This Week's Learning Nuggets (W25-2025)

Jun 23, 2025

As always, these notes capture my current understanding. Fully expect future‑me to refactor or flat‑out contradict some of this later.

1. LLM Quantization Moves the Pareto Frontier

Reading: ParetoQ scaling laws in extremely low‑bit LLM quantisation

Quick gist: ParetoQ shows that 2‑ and even 1.58‑bit weight‑only models can match 4‑bit accuracy if you fine‑tune for ~10 % of the pre‑training budget. That nudges the size-accuracy Pareto curve up and left.
Edge‑deployments are one of the few ways we’ll run private LLMs without melting graphics‑processing units (GPUs). Cheaper inference ≠ free robustness, though. Math/code reasoning still dips unless you sprinkle back a few higher‑precision layers or run a tiny Low‑Rank Adaptation (LoRA).
Mental‑note: Weight‑only is the low‑hanging fruit. Activation quantization is the next cliff.

Reading: Waymo — Safe to Deploy

Waymo published a 12‑point “absence of unreasonable risk” checklist that every new software build must pass before a driver‑out rollout.
Design‑time proof > rear‑view metrics. One buggy binary ships to a fleet, not a single driver; correlated risk demands aviation‑style process.
Pragmatic and moat‑building: only deep‑pocket teams can fund the Monte‑Carlo + closed‑course coverage they require. Smaller autonomous‑vehicle (AV) startups need shared scenario libraries or they’re frozen out.

DATA SHOWN:
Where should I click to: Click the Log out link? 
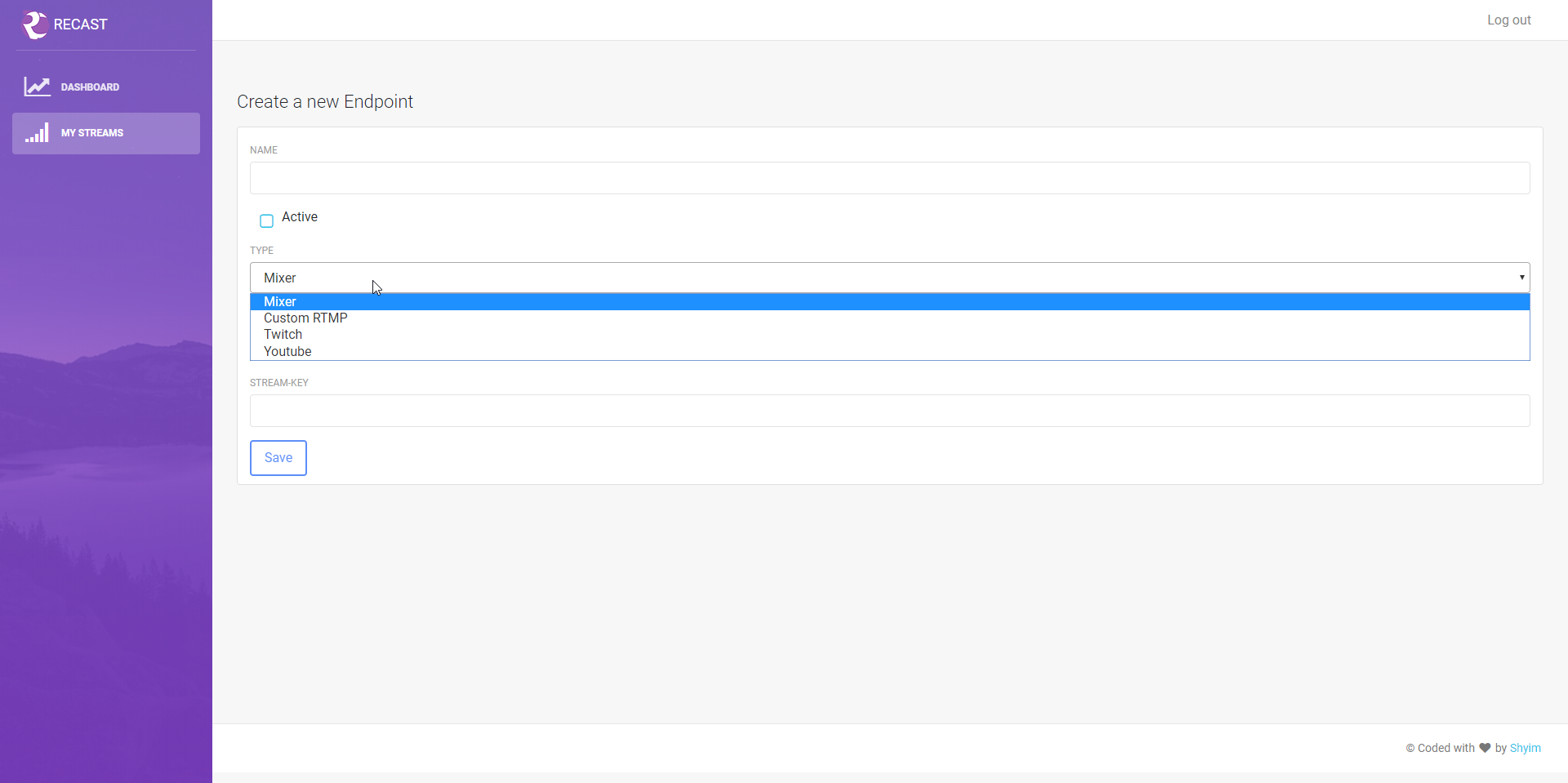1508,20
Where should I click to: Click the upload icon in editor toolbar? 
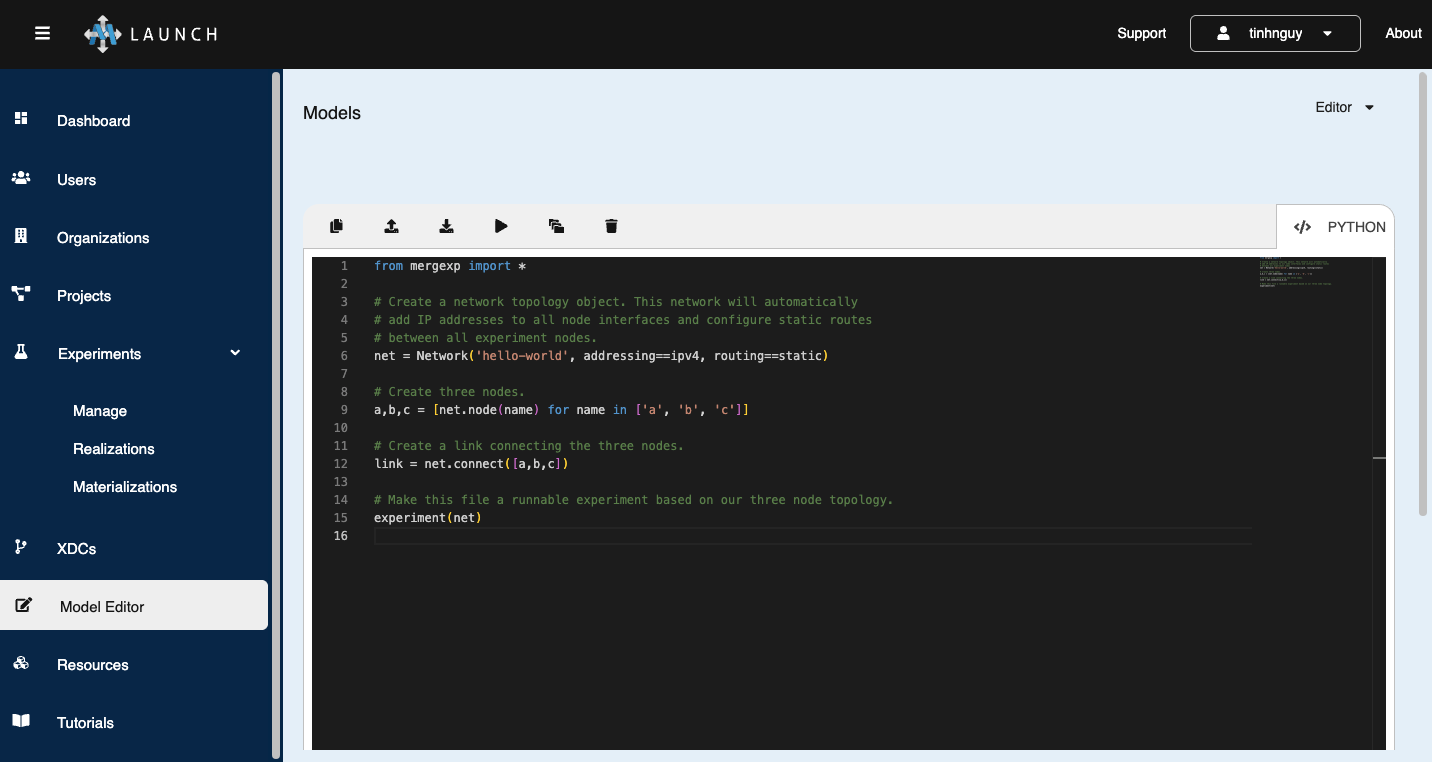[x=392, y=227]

==

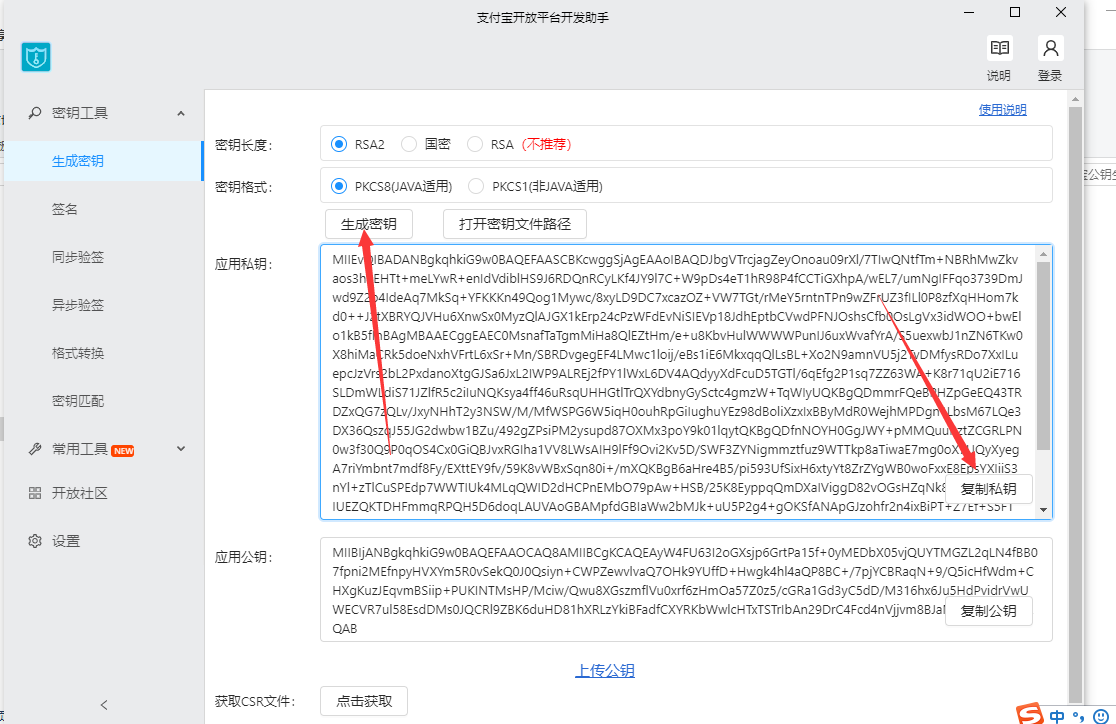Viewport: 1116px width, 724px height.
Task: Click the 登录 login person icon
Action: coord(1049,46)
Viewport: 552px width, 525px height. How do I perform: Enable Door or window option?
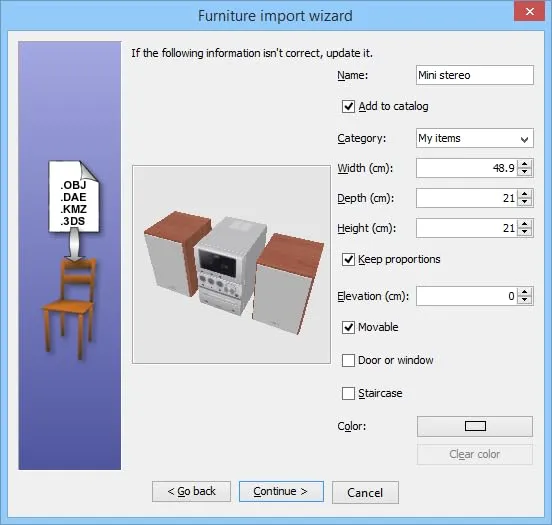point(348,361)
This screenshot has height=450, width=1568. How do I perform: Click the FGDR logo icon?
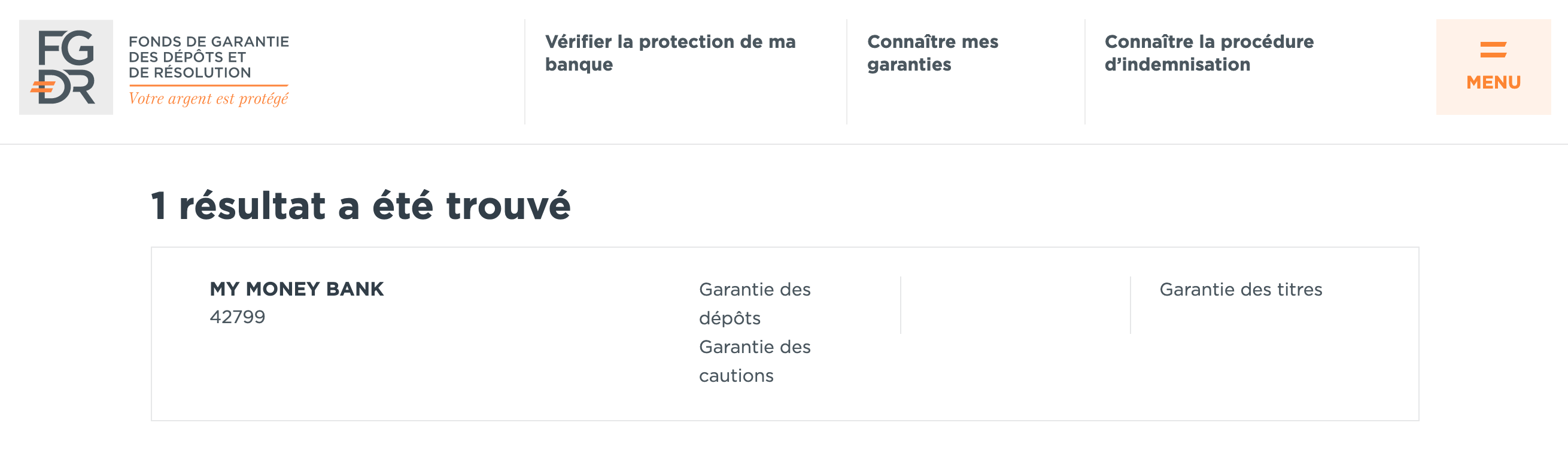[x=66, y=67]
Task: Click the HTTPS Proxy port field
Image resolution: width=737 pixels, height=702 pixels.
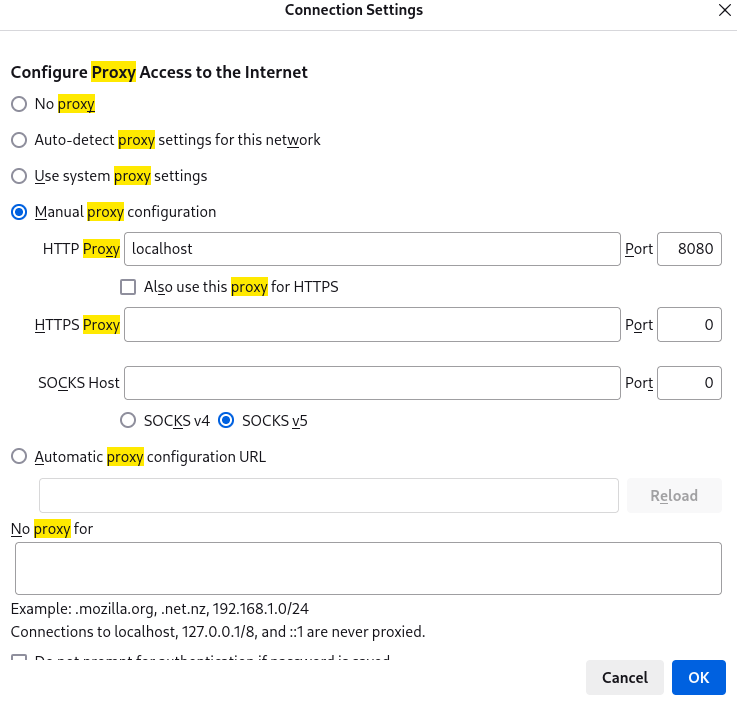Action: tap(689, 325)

==

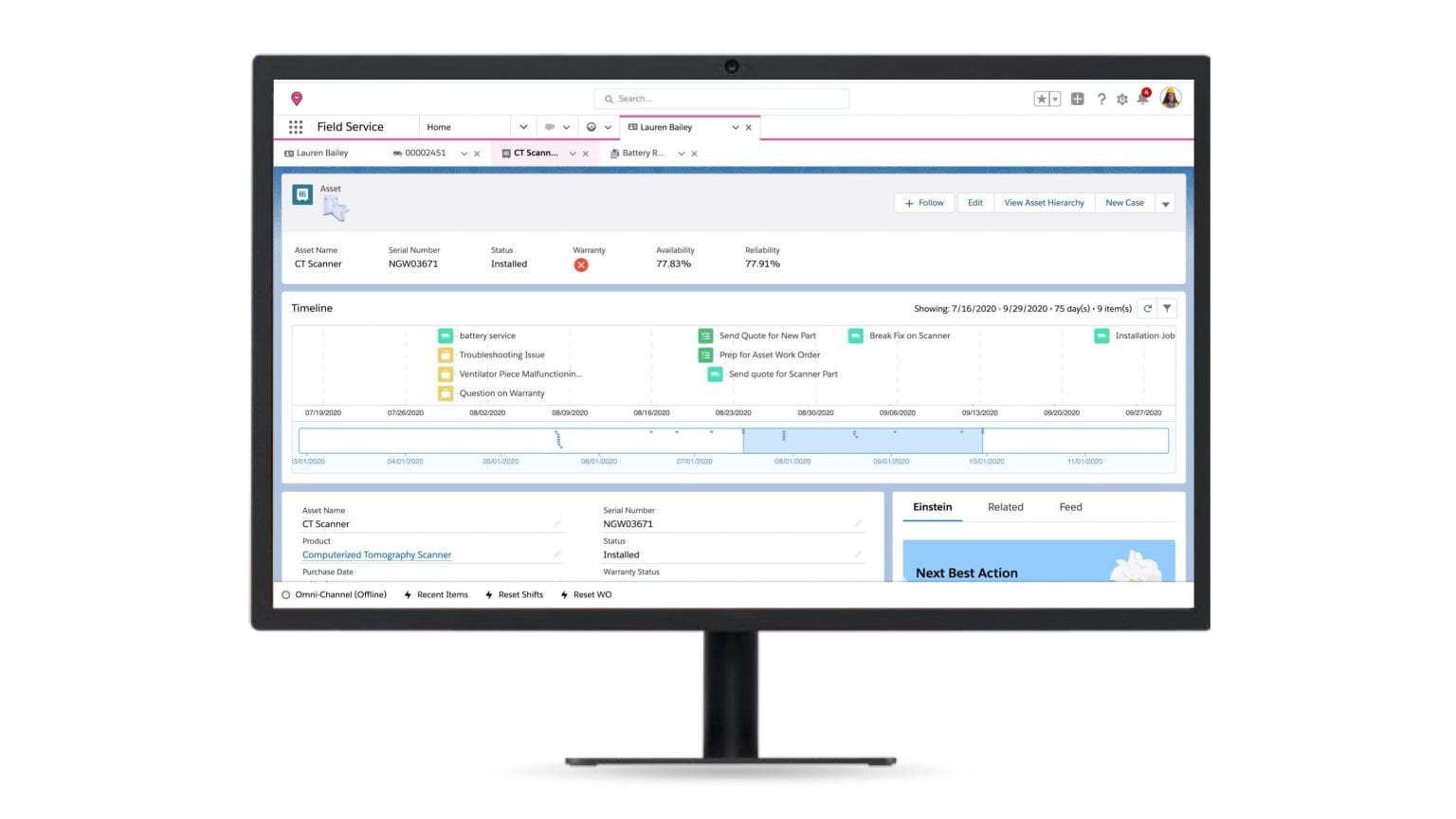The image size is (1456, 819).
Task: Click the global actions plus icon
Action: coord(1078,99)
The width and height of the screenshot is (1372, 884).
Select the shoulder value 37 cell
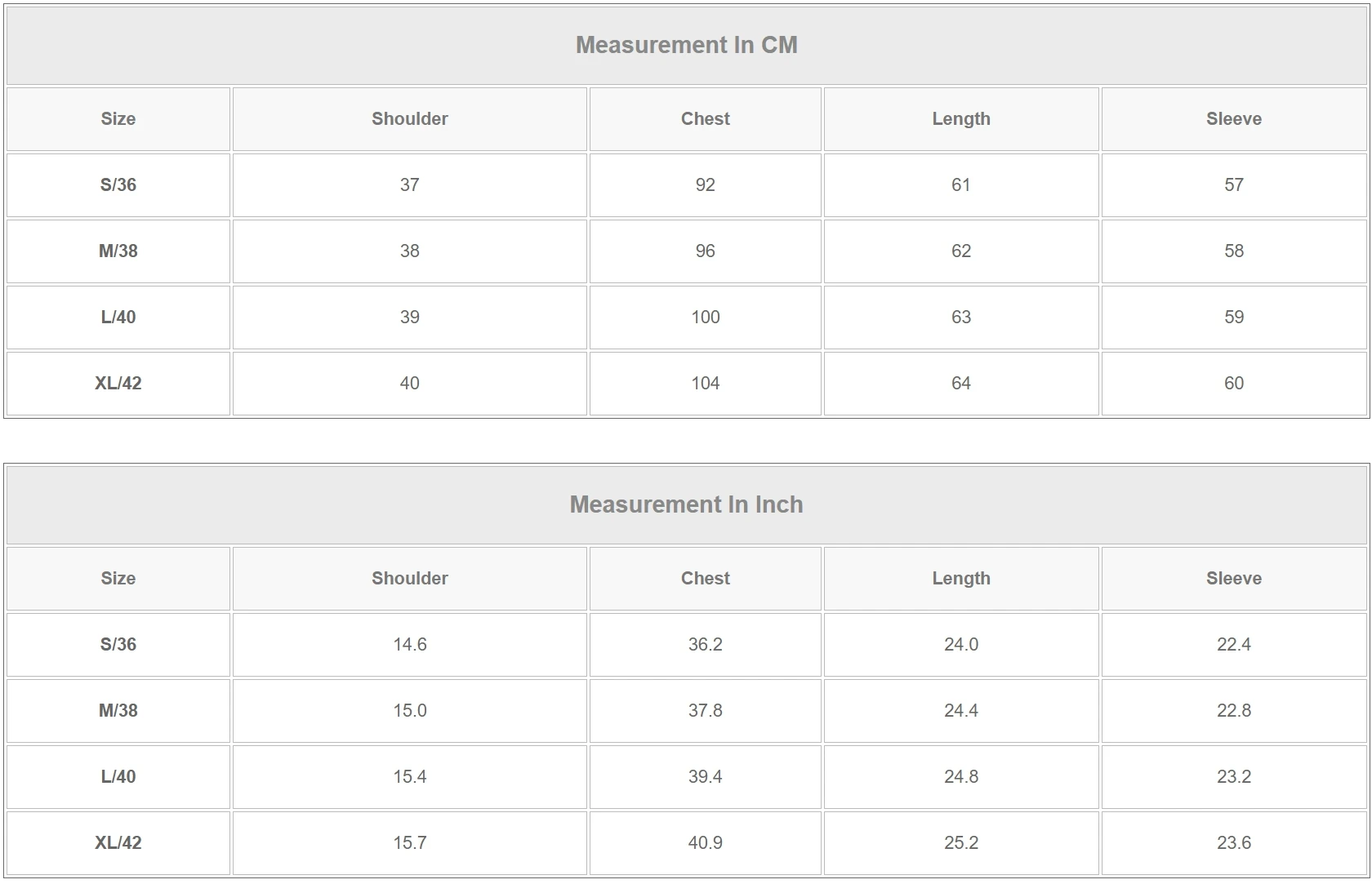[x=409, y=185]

EXERCISE: In the learning notes above, please rewrite the paragraph beginning "Edge‑deployments are one of the few ways" as a short bulleted list that keeps its main facts.

ANSWER FOR THE TASK:
- Edge deployments are one of the few ways to run private LLMs without melting GPUs.
- Cheaper inference does not bring free robustness.
- Math/code reasoning still dips unless a few higher‑precision layers are added back or a tiny LoRA is run.